President Trump first announced the phase-out in February through his Truth Social platform, calling the penny a wasteful relic.While 114 billion pennies remain active, their usage has declined 72% since 2000 according to Federal Reserve transaction data. Cash-intensive businesses like laundromats and parking garages report fewer than 12% of customers use pennies for payments.
The Mint’s production figures reveal striking inefficiencies: While pennies accounted for 58% of 2023’s 5.5 billion coins minted, they represented 83% of production costs. Zinc prices — comprising 97.5% of penny materials — have increased 340% since 2000. This metal volatility makes Canada’s 2012 penny elimination particularly instructive. Our northern neighbor implemented mandatory cash transaction rounding to nearest 5-cent increments, with electronic payments continuing exact amounts.

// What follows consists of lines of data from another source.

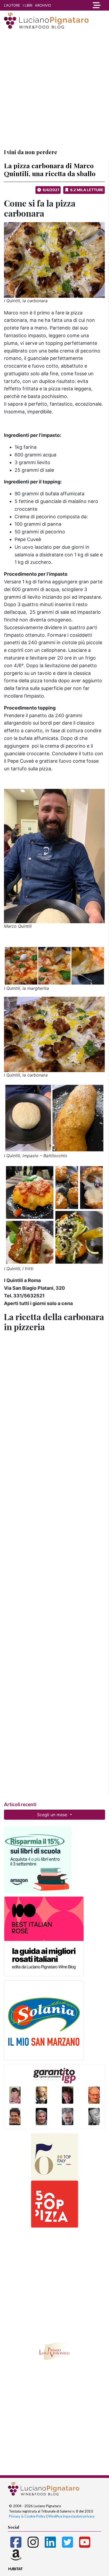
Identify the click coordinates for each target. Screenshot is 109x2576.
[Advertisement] (54, 88)
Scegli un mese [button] (53, 1814)
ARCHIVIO (43, 5)
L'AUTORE (12, 5)
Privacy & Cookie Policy (27, 2516)
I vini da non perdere (30, 151)
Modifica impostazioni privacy (71, 2516)
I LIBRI (27, 5)
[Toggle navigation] (95, 5)
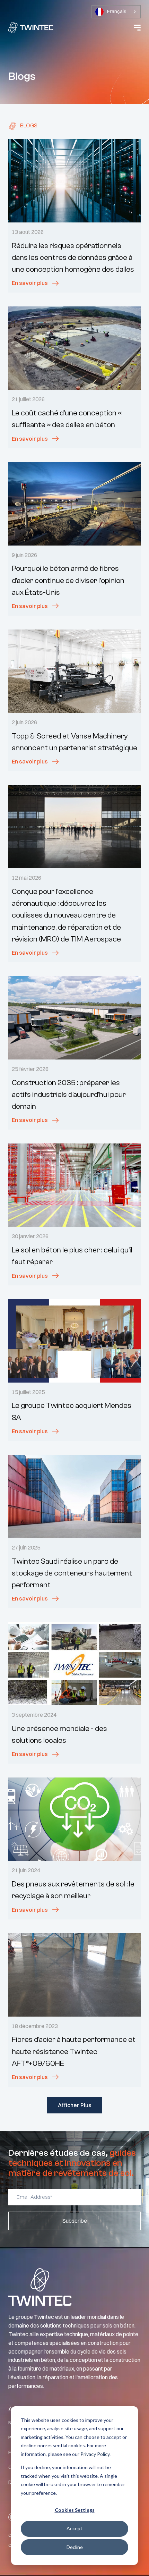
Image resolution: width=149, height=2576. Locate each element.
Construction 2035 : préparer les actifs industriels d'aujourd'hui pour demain (69, 1094)
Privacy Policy (94, 2454)
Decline (75, 2547)
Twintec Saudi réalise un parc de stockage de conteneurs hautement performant (72, 1573)
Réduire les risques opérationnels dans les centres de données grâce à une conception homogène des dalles (73, 257)
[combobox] (116, 11)
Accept (74, 2528)
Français (116, 11)
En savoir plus (30, 282)
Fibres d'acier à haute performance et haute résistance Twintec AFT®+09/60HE (73, 2051)
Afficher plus (74, 2105)
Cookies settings (75, 2510)
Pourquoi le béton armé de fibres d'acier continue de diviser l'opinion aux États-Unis (68, 580)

Two Congressional proposals aim to formalize the penny’s retirement. The bipartisan Common Cents Act (HR 2987/S.1388) and Make Sense Not Cents Act (S.4229) both include provisions for retail rounding protocols. Boston University economist Dr. Jay Zagorsky emphasizes that without legislated rounding rules, we’ll simply shift financial losses to nickel production.Each nickel currently costs 14 cents to manufacture — more than three times its face value.
Three critical industry impacts emerge from this policy shift:
- Vending machine operators must reconfigure systems for nickel-based rounding
- Charities fear 18-25% donation declines without penny drives
- Zinc mining operations face $37 million annual revenue loss
Historical precedent suggests smooth transitions are possible. Australia eliminated 1- and 2-cent coins in 1992 without inflationary spikes, while New Zealand retired its 5-cent piece in 2006. The U.S. itself stopped producing half-cent coins in 1857 — equivalent to 14¢ in today’s money — without economic disruption.
As digital payments now represent 59% of U.S. transactions, this move highlights currency’s evolving role. Treasury analysts predict complete penny withdrawal within 8-12 years through natural attrition. For collectors, 2024 pennies marked with final-year mint marks are already trading at 400% premiums on resale platforms.